Modos-de-dizer Paraibanos
Por Bráulio Tavares Em: 09/03/2021, às 23H09
[Bráulio Tavares]
“Disclaimer”: Quando eu falo aqui que certos termos são paraibanos, não estou dizendo que foram inventados na Paraíba, ou que são usados exclusivamente na Paraíba. Me refiro à Paraíba porque sou de lá e foi lá que registrei o uso dessas expressões. Se alguém quiser dizer que também se usam no Ceará, em Pernambuco ou na Cochinchina, fique avon (como se diz em Campina).
Um particular
Uma conversa privada, conversa pessoal. "Minha gente, vocês me dêem licença um instantinho, que eu preciso ter um particular com Fulano." "Eu senti que tinha alguma coisa errada quando o diretor chamou elas duas para um particular depois da reunião."
Seu Quaderna, tenho dois recados pr'o senhor. Um, é do tal Doutor Pedro Gouveia, que veio com o rapaz do cavalo branco; ele quer falar com o senhor, com o Doutor Samuel e com o Professor Clemente. Disse que os senhores fossem lá no casarão dos Garcia-Barrettos, que ele quer ter um particular com os três.

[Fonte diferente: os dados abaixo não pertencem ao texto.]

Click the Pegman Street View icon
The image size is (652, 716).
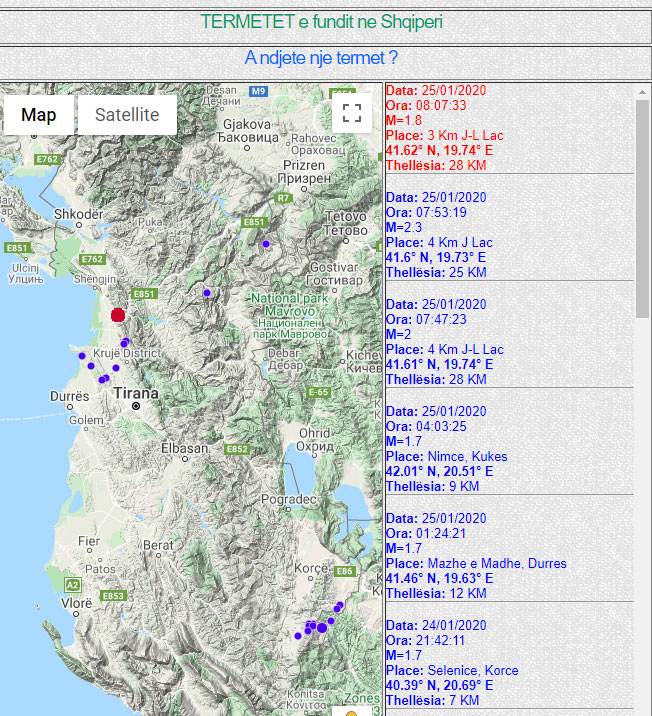[351, 712]
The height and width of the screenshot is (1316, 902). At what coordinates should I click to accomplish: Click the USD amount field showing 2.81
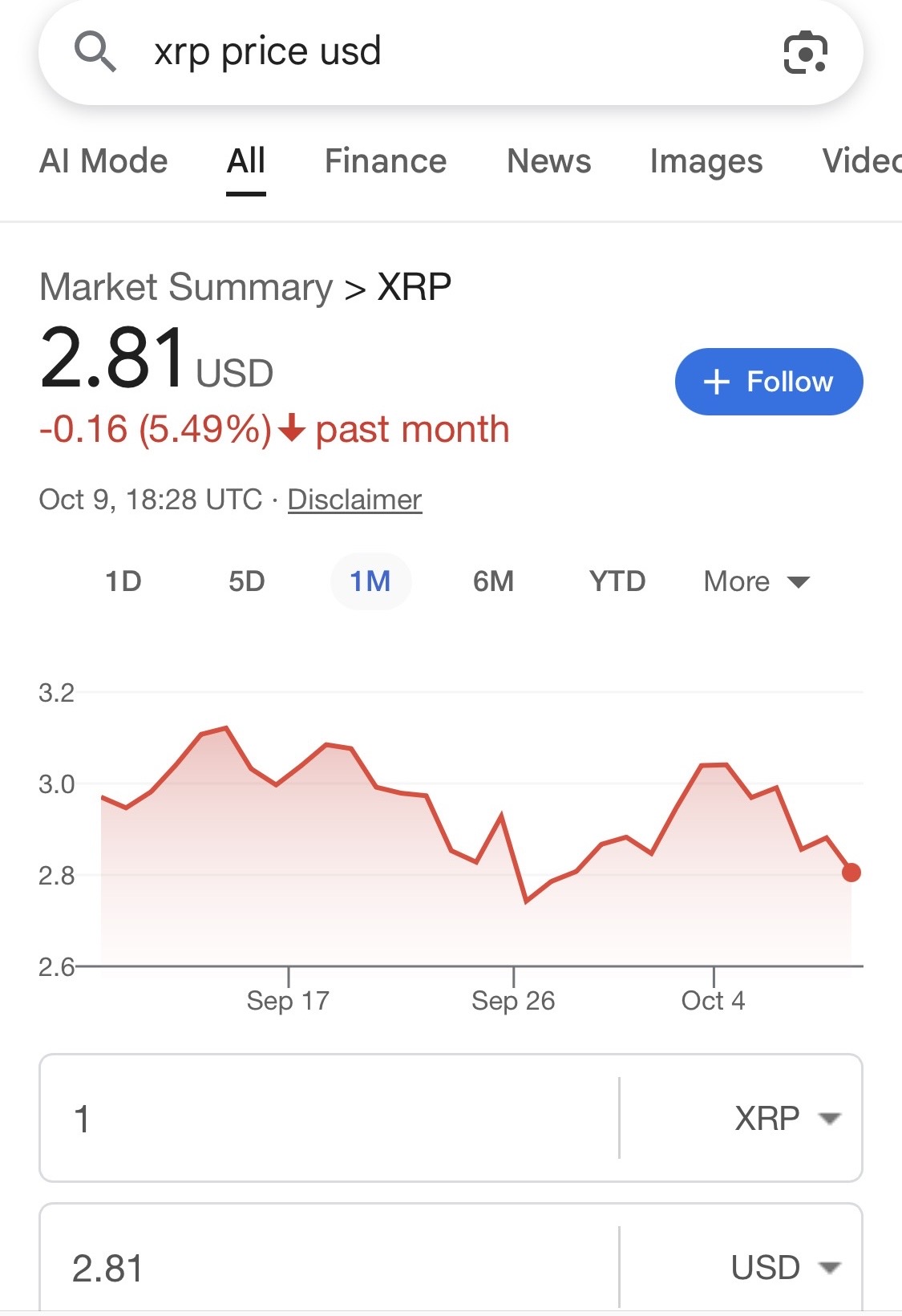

(Ariano Suassuna, Romance da Pedra do Reino, pag. 514-515)
Nem ele
Usa-se como uma pergunta auto-respondida por quem quer enfatizar a ausência ou omissão de alguém. “Fulano marcou comigo na praça, hoje meio-dia, para a gente ir no Cartório resolver essa questão. Tu fosse? Nem ele.” Uma variação: “Marquei com ela para a gente se encontrar na saída da aula e ir para o cinema. Agora, pergunta se ela foi.” Em ambos os casos, não há a menor expectativa de que o interlocutor diga coisa alguma (ou já se conta com a resposta óbvia “não”) -- é um discurso que responde a si próprio.
Quenga
Prostituta; mulher devassa; a amásia de um homem casado. "Todo dinheiro que ele ganha ele gasta com as quengas lá no cabaré da feira."
Houve um rápido bate-boca:
-- Quem é você?
-- Sou Analice. Quem é você?
-- Sou Adelaide, a esposa...
-- Ah.
-- Você, a desavergonhada, a rapariga, a quenga, o maligno...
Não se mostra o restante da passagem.